The pathogenesis of NASH is still unclear. Until recent years, a ‘two-hit’ theory has been thought to drive NASH pathogenesis (steatosis of more than 5 % of hepatic fat, as a first hit and other factors such as inflammatory cytokines, mitochondrial dysfunction, and oxidative stress, as a second hit) [6]. However, this view is not generally recognized because NASH can be developed by many other molecular pathways and the driving factors may be different among patients. Thus, ‘multiple-hit’ model is widely accepted now [7]. The presumable multiple factors are as follows: lipid accumulation by excessive delivery from adipose tissue such as visceral fat, insulin resistance, inflammation, gut-liver axis dysfunction, genetic factors associated with inflammation, lipid metabolism and oxidation. These factors affect to liver function to treat energy sources such as carbohydrate and lipid and result in the accumulation of toxic lipid species, leading to stress, damage, death in hepatocyte and following fibrosis, cirrhosis and hepatocellular carcinoma. Based on these hypotheses, it is considered that the development of therapeutic regulating multiple target may be more effective rather than that of specific one target.

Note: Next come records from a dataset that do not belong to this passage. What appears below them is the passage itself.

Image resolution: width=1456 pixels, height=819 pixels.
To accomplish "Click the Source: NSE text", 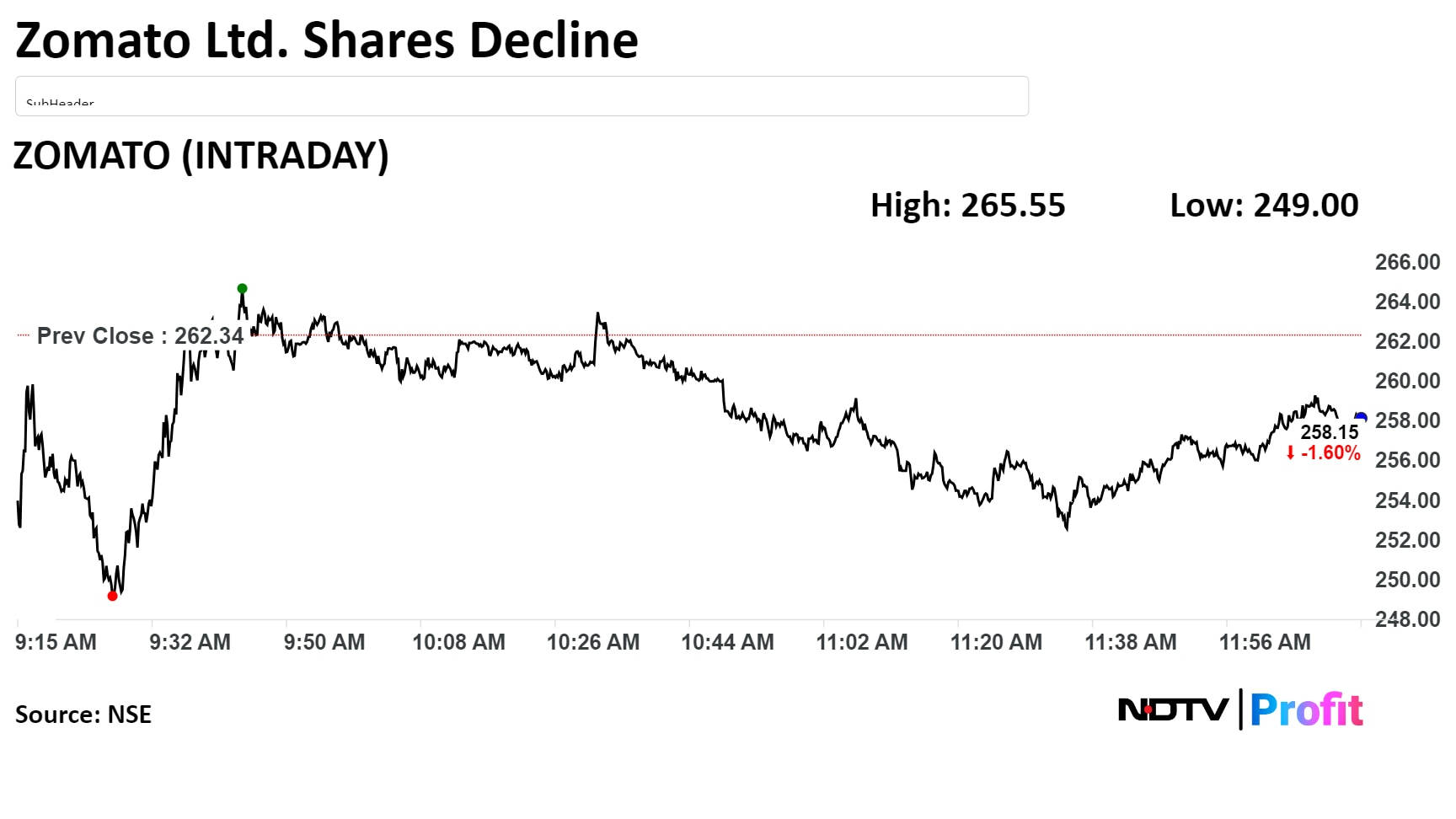I will [x=83, y=715].
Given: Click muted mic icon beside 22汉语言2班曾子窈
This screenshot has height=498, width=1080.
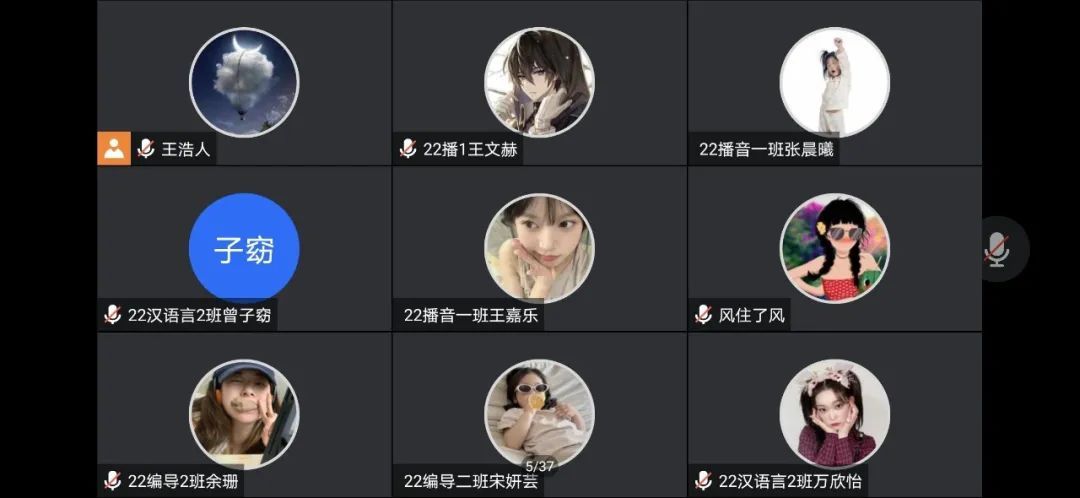Looking at the screenshot, I should 112,315.
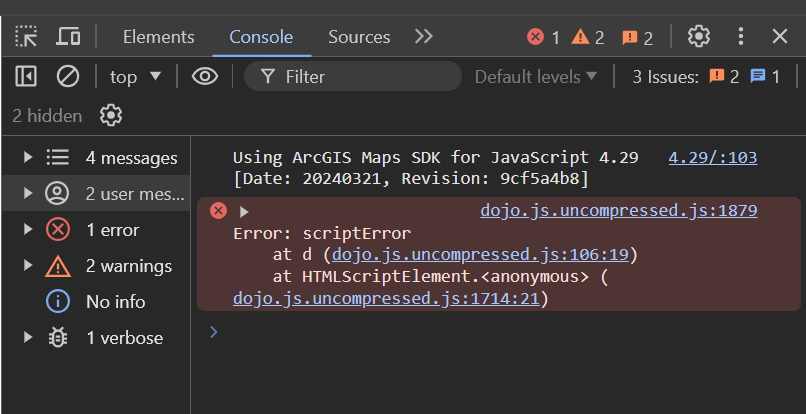Click the red error count badge
Image resolution: width=806 pixels, height=414 pixels.
pos(544,37)
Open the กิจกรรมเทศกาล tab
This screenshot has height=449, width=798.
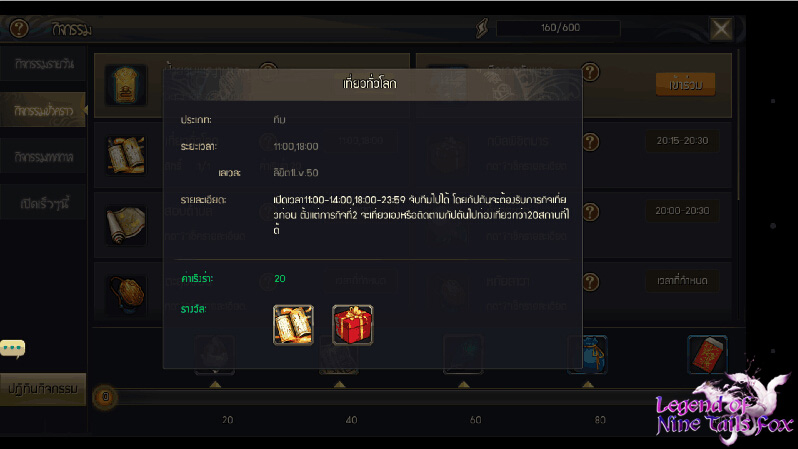pos(43,157)
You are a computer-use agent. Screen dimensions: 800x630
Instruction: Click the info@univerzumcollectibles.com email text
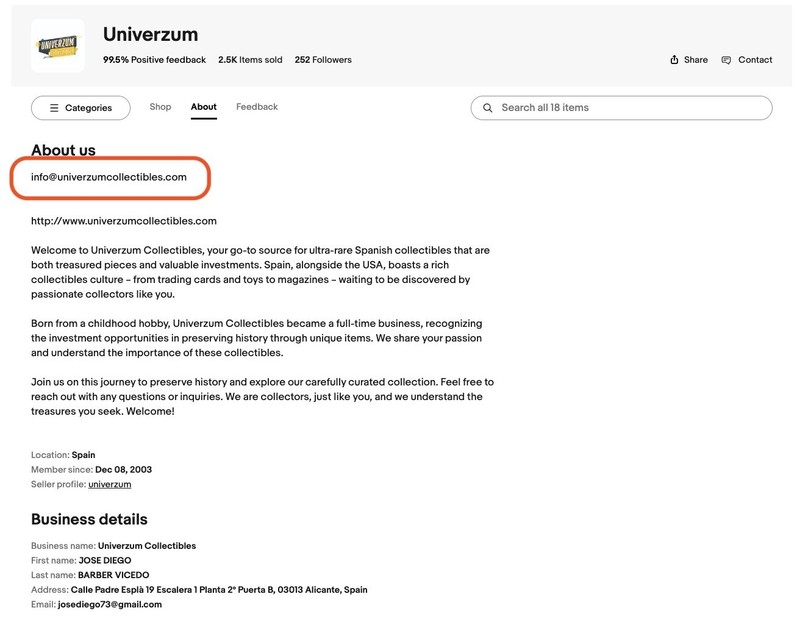[x=109, y=177]
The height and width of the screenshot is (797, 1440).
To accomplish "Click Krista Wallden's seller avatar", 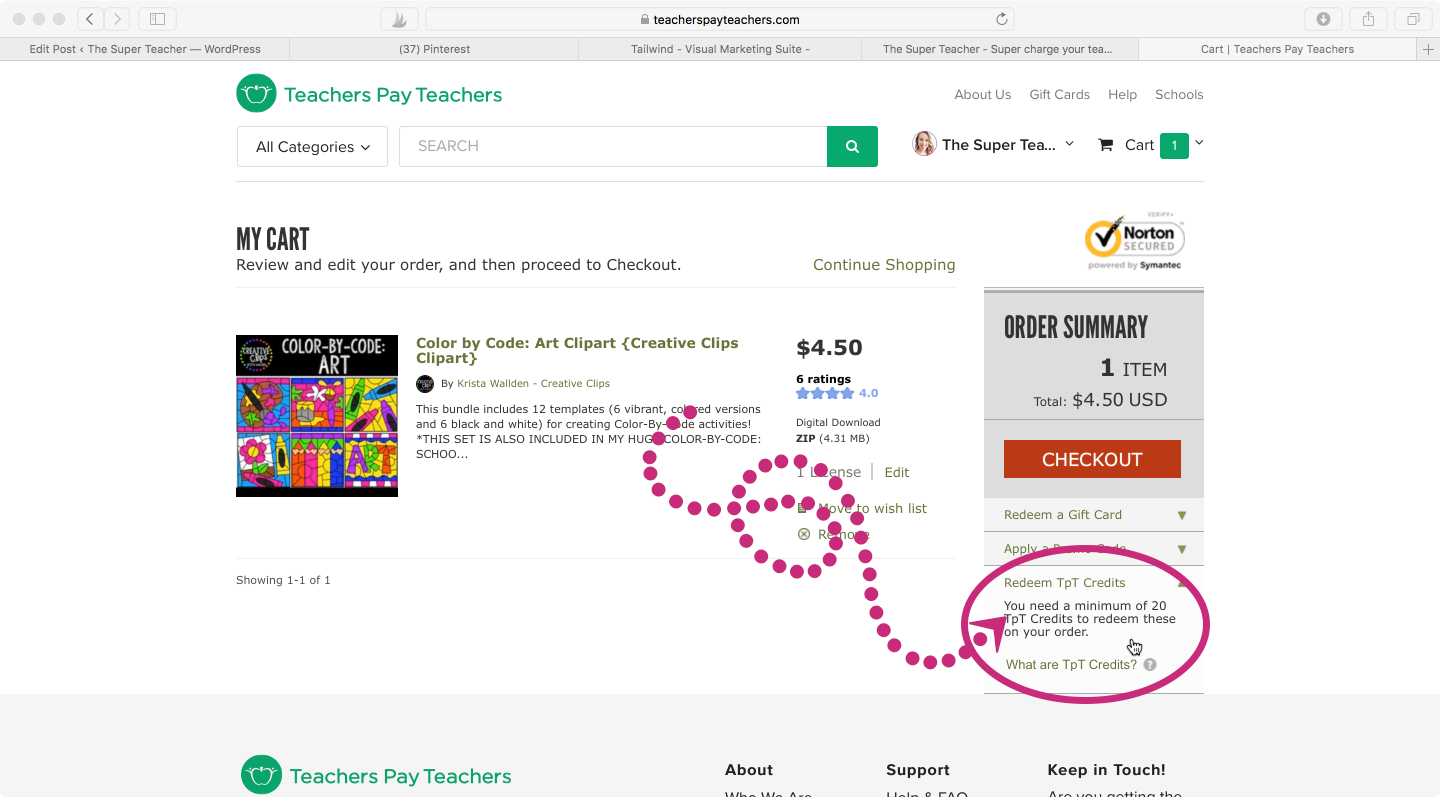I will (425, 384).
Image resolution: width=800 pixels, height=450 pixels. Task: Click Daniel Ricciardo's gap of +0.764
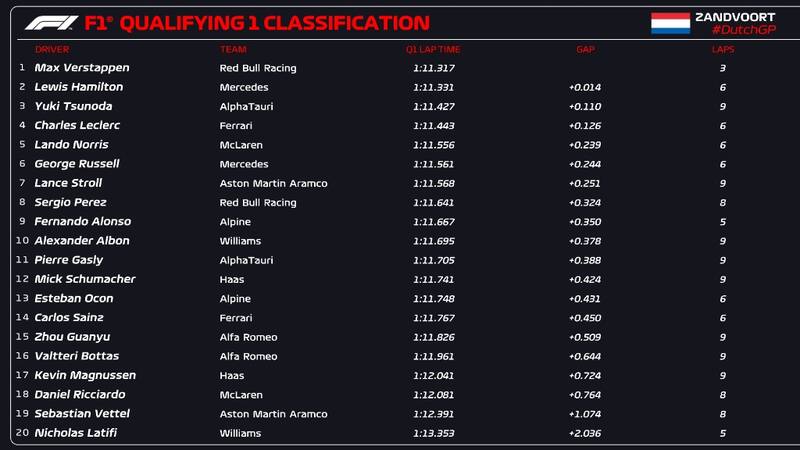(585, 394)
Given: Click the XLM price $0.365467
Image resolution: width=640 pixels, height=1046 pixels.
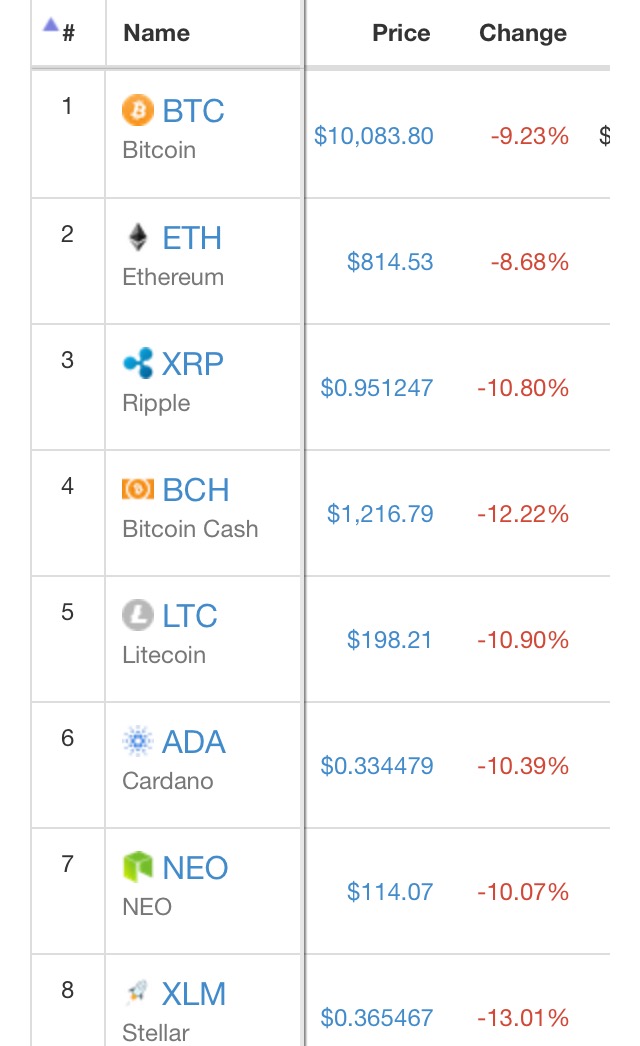Looking at the screenshot, I should (x=377, y=1018).
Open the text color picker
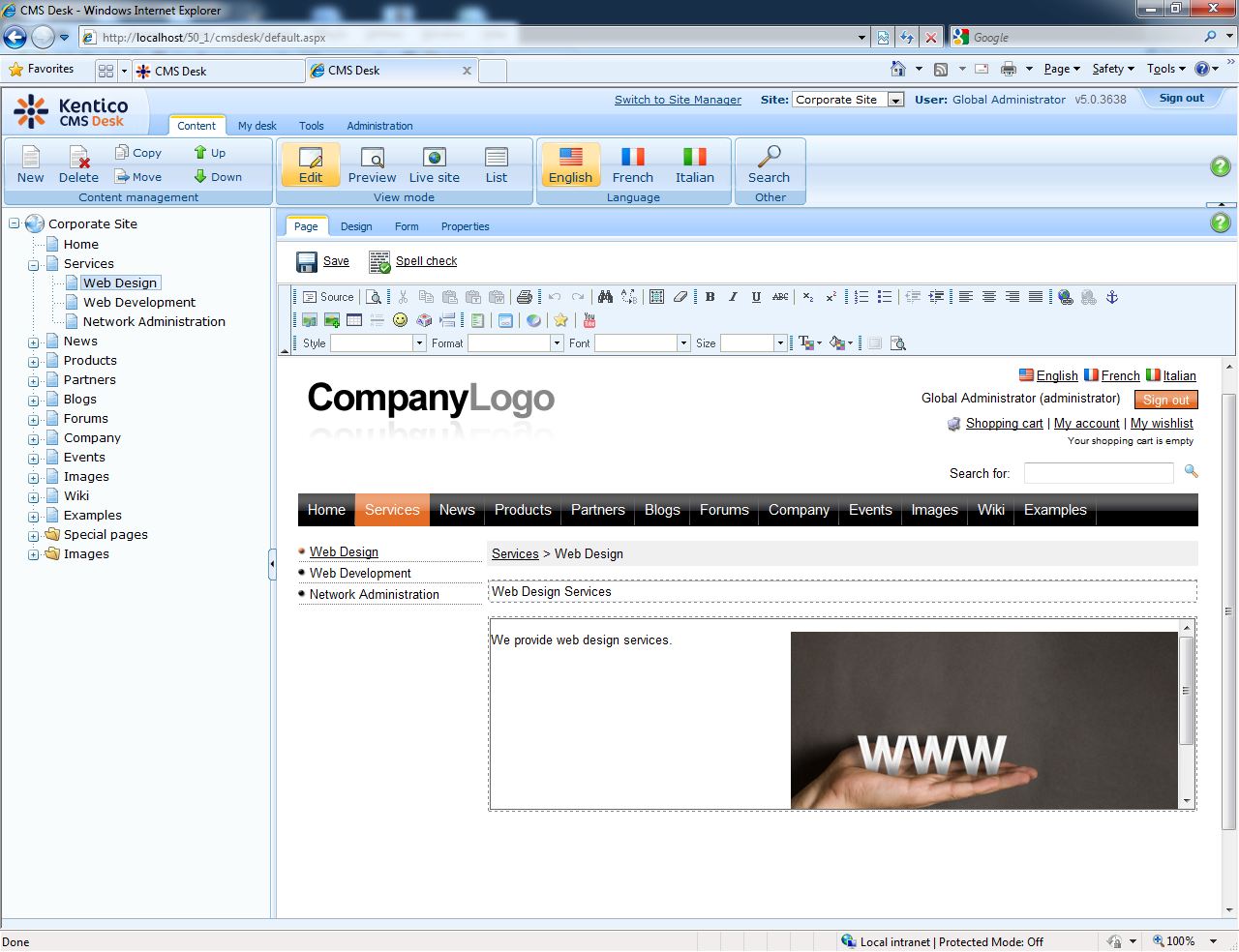The height and width of the screenshot is (952, 1239). coord(806,343)
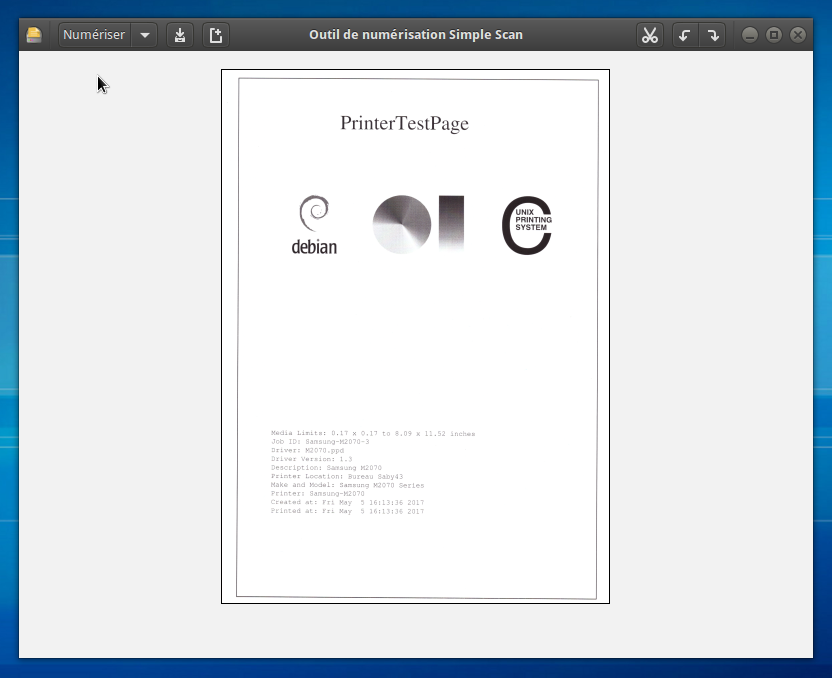The width and height of the screenshot is (832, 678).
Task: Rotate the page to the left
Action: coord(685,35)
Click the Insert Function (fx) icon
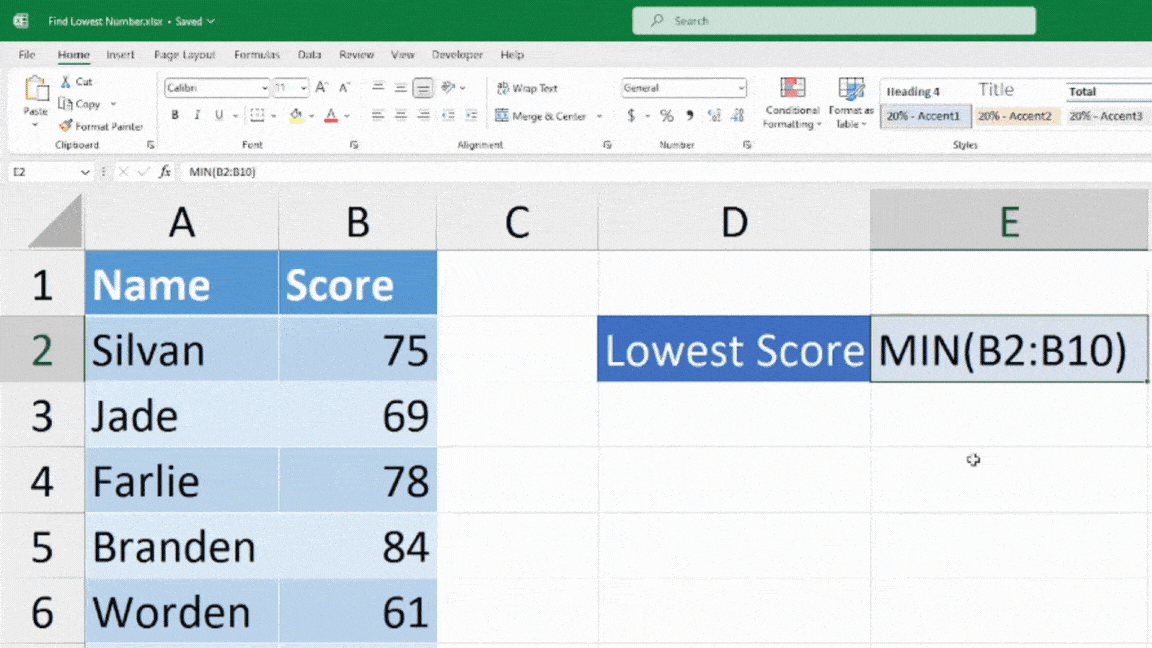 [x=165, y=171]
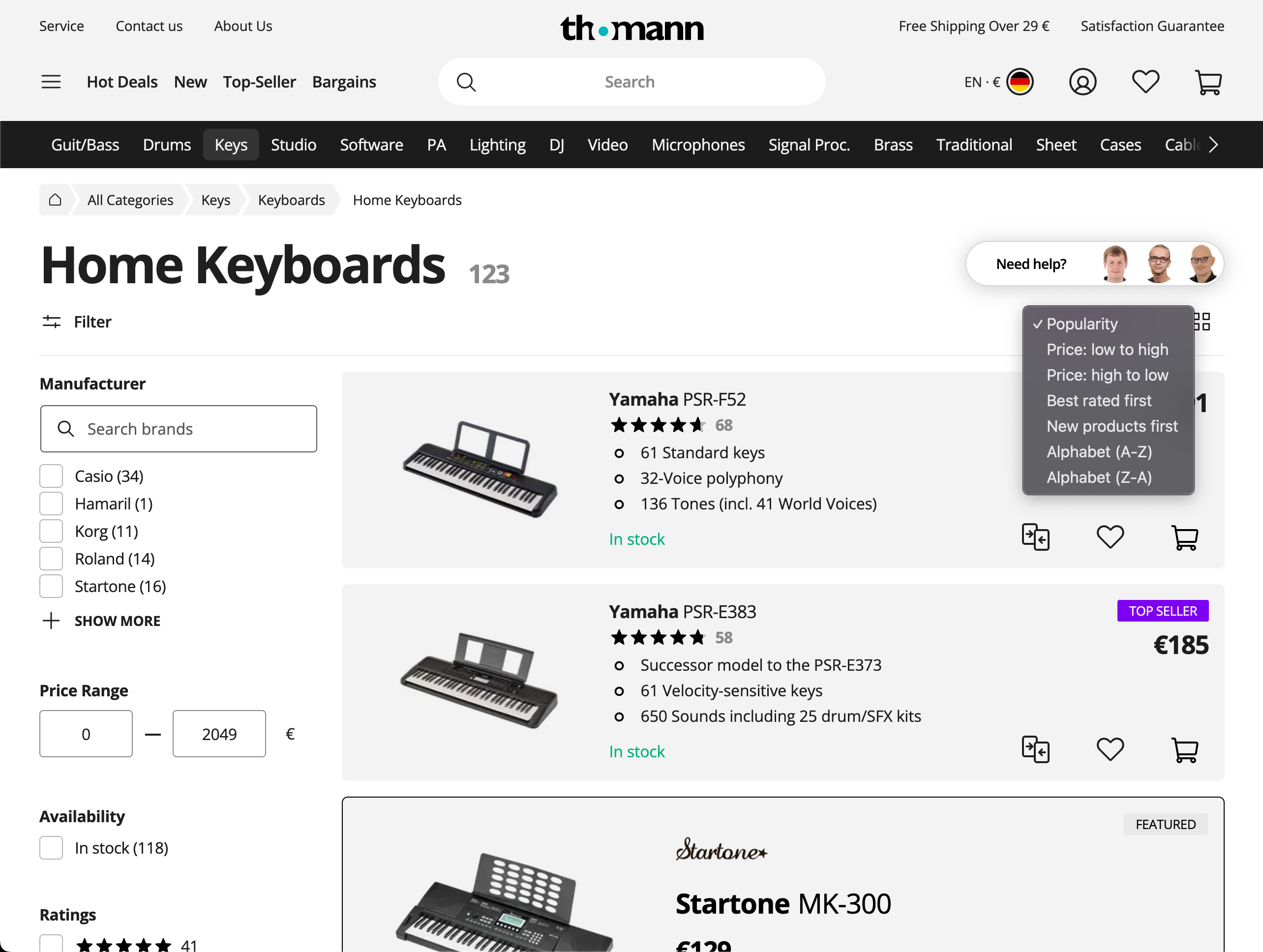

Angiogenesis and Liver Fibrogenesis

Angiogenesis is closely associated with NASH, especially in pathogenic liver as well as in adipose tissue. Fatty acids primarily delivered into liver come from adipose tissue such as visceral fat. Adipose tissue accumulates lipids by the remodeling process including adipocyte differentiation and angiogenesis, and supplies lipid to liver in the form of free fatty acids through lipolysis [8]. Inflammation and excessive free fatty acids due to dysregulation of lipolysis in adipose tissue can induce the NASH pathogenesis [6]. In normal liver, fibrogenesis initiate under acute liver injury but the process is transient and easily recovered. In pathogenic status of chronic liver disease, for example, fibrotic liver, normal oxygen delivery is persistently reduced due to the increase of portal venous resistance by the deposition of extracellular matrix (ECM) [9,10]. Hepatic stellate cells (HSCs), which produce collagen and pro-inflammatory cytokines, are a major culprit of fibrosis. Hypoxia in liver upregulates angiogenic factors, such as vascular endothelial growth factor (VEGF) and platelet-derived growth factor (PDGF) in hepatocyte and HSCs and induce immature angiogenesis. The incomplete vessels cannot overcome hypoxia and furthermore maintain chronic inflammatory condition by infiltrating inflammatory cells secreting pro-inflammatory cytokines tumor necrosis factor alpha (TNFα), interleukin-6 (IL-6), nitric oxide (NO). These conditions again stimulate HSCs and induce the deposition of ECM, leading to liver fibrosis. Therefore, hypoxia, pathologic angiogenesis, and liver fibrogenesis are all interconnected events.

Conclusion

Although the causes of NASH are not well defined, we now know the presences of many factors and multiple targets in NASH. Angiogenesis inhibitors have the potential to treat NASH targeting liver fibrogenesis. Studies examining antiangiogenic therapy in rodent models of chronic liver disease were undertaken. However, NASH therapeutics that are able to control multiple factors at a time and to treat for a long term are required. Recently, herbal extracts of Melissa [11] and stevia [12] showed the alleviation of NASH pathogenesis through multiple pathways including angiogenesis. Herbal medicine may be a desirable alternative due to its multiple action, long-term safety, cost-effectiveness and good compliance for NASH treatment.